Purpose: To develop a complete workflow, including a two-stage real-time PCR method that meets USDA regulations to detect E. coli O157:H7 and the “big six” non-O157 STEC serogroups.
Methods: Using Applied Biosystems™ assay design software, TaqMan™ real-time PCR assays were designed against each of the 6 non-O157 STEC O-antigen genes and the virulence factors stx1, stx2, and eae. Each assay was tested against 132 STEC inclusion strains and 283 exclusion strains to determine assay sensitivity and specificity. Assays demonstrating 100% specificity and sensitivity were multiplexed with the MicroSEQ™ E. coli O157:H7 assay and optimized across two PCR reactions. The final optimized assays were tested against 375-g ground beef samples spiked with as low as 7 CFU of representative E. coli isolates and enriched with TSB for 10 and 15 h. Real-time PCR was performed on the 7500 Fast real-time PCR system using RapidFinder™ Express software.
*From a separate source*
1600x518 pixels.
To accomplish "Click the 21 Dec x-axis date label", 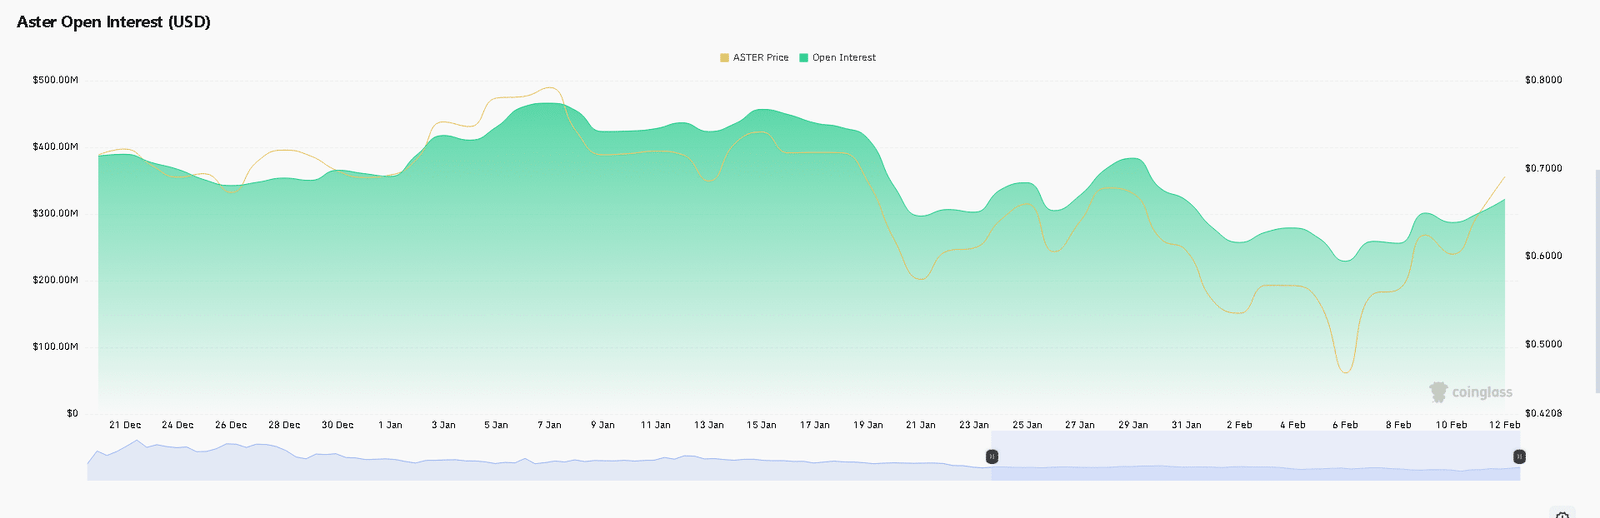I will 125,425.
Results: All assays detected all inclusion strains and showed no cross-reactivity to any of the exclusion strains tested. The stx assays detected all known variants of stx1 and stx2, including stx2f and stx2g. The optimized workflow showed equivalent detection to the USDA MLG reference method 5B.05.
Significance: The multiplex real-time PCR assays developed are part of a complete food testing solution for routine and rapid detection of E. coli O157:H7 and the "big six" non-O157 STEC strains in beef samples.